What about how expensive the apartments are. Picture this in your mind: a pirate is trying to rent an apartment, and he has his treasure chest with him, and he asks the landlord how much of his treasure will he have to use to pay for the rent. And the landlord says, “All of it.” All of it?! Now, that’s a high rent!
And what about the cabs, you’re saying. I was just getting to that. But first I have an idea for a situation comedy that I want to put in here. Maybe it could be in New York, I don’t know. Anyway, a funny situation comedy would be one where Dick Butkus is married to Zsa Zsa Gabor, because think of it: Dick Butkus and Zsa Zsa Gabor! They’re not even alike, those two!

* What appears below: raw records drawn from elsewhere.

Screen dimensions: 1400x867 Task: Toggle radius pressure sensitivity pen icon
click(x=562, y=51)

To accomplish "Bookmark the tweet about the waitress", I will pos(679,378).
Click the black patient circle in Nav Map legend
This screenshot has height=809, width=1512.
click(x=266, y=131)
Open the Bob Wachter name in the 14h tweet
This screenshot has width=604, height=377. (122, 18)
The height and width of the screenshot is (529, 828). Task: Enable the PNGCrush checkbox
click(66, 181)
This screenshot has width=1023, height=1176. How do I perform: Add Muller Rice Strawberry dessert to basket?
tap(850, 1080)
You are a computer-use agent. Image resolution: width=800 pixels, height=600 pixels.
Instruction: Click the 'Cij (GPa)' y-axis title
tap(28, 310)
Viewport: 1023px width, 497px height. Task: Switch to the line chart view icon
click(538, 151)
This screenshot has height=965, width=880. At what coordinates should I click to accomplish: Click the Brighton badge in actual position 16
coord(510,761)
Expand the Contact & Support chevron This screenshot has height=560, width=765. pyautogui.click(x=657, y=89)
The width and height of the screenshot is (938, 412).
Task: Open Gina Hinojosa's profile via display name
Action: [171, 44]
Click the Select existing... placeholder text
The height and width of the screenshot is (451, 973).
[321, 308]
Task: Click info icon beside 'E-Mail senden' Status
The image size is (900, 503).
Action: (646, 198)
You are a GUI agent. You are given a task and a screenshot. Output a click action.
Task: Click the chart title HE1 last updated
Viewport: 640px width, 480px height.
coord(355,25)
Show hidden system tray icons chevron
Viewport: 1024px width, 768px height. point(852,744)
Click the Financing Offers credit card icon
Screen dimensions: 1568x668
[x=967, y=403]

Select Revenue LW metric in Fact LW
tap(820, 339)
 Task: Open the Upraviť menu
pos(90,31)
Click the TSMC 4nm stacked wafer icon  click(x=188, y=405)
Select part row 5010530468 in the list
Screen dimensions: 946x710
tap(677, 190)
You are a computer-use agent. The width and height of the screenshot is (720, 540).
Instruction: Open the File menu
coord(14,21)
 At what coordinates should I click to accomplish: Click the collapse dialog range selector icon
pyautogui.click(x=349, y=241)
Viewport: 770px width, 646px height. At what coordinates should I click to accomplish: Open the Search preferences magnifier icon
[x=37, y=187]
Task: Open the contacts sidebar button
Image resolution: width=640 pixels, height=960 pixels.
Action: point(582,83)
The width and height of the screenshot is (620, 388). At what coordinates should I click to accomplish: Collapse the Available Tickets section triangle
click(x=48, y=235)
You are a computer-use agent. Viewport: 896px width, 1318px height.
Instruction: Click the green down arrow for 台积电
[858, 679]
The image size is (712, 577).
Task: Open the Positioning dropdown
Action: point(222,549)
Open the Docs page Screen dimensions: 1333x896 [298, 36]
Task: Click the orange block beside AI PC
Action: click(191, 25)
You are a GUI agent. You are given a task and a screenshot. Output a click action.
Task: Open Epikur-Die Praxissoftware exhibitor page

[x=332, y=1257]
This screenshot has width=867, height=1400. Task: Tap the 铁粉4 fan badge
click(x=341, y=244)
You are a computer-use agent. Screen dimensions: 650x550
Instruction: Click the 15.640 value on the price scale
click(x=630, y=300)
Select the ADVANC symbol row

First, Dick Butkus comes home. Then he starts yelling, “Zsa Zsa, I’m home!” At first you don’t see Zsa Zsa, and you’re thinking, Oh, no, what has Zsa Zsa gotten herself into now?!
But then she finally comes out, and she’s holding a gun. “I’m going to kill you, Dick Butkus,” she says, “because we’re not alike at all. I’m Zsa Zsa Gabor, and you’re a big football player.”
I don’t know what happens next, but so far it’s pretty good, don’t you think?
Oh, anyway, the thing I was saying about New York cabs is, the drivers are all from foreign countries. I’m not sure why that’s funny, but it seems like it is. Maybe what’s funny is there’s a cab driver who’s real goofy and funny, and he drives so wild that you fall out of the cab onto the street! Hey, come back here!
And even though you’re all scraped up and your bones are
broken, a wino comes up to you and says, “Gimme some money.” Gimme some money?! Your bones are all broken, but he still says gimme some money! He’s a New York wino, all right!
I can’t think of any more funny New York things right now. So EXCUUUUSE ME!
Little Tiny Stories
SLIM PICKINGS
I had never eaten dog before, and I didn’t intend to start now. “Just give me some more of the copilot,” I said, extending my plate.
BLOW DART
The first blow dart hit me in the neck. The second hit me in the leg. After that, I blacked out. When I woke up, I asked Lelani how many blow darts had hit me. She seemed annoyed. “What am I,” she said, “your personal blow dart counter?”
INVISIBLE GUY
If it worked correctly, the paste I was smearing on my body would make me invisible. And even if it didn’t, it would probably moisturize my skin.
LOST WORLD
A world ruled by dinosaurs? It didn’t make any sense! I could understand a world where dinosaurs had some say, but not rule.
DRUGGED
After I finished my second double gin and tonic, I felt woozy, unstable on my feet. Then I realized: my drink had probably been drugged! I had a beer, then two more, to clean out my system, but they made me feel even dizzier. I thought some exercise might counteract the drug, so I got up on the diving board and started dancing. But it was no use. When the drug finally wore off, I was lying in the backyard wearing nothing but a hula skirt.
THE CURSE FULFILLED
As I watched in horror, Lucinda’s face grew old, hideously old, right before my eyes! The curse had come true! Hoping she didn’t notice, I slipped her engagement ring back into my coat pocket.